__BRIEF__
Once the images are set aside, print the remaining lines below exactly.

__RECORDS TO USE__
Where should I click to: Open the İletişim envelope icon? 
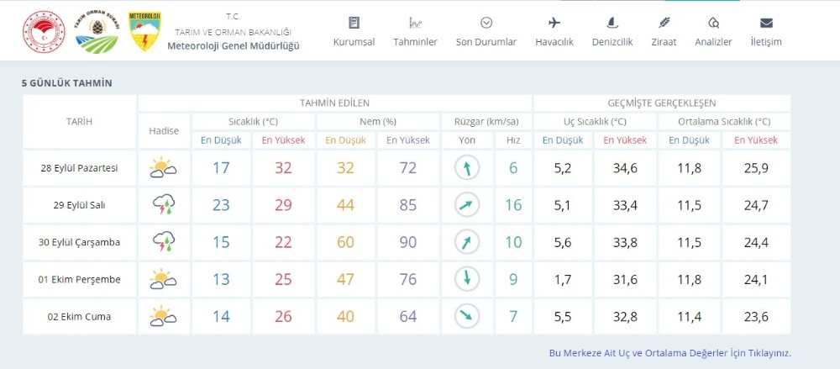(765, 31)
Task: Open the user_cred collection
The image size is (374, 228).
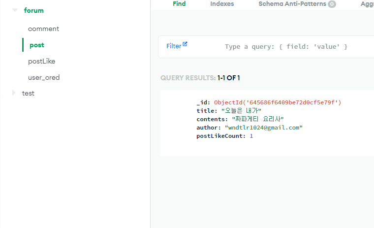Action: (44, 78)
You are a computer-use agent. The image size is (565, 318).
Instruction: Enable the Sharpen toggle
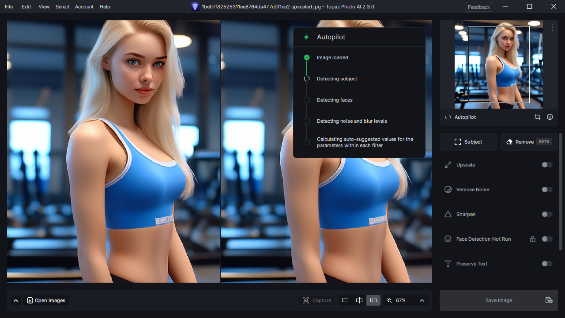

__RESULT BELOW__
Where should I click to: Open the İletişim envelope icon? 
(765, 31)
Task: Open the user_cred collection
The image size is (374, 228).
Action: (44, 78)
You are a computer-use agent. The image size is (565, 318).
Instruction: Enable the Sharpen toggle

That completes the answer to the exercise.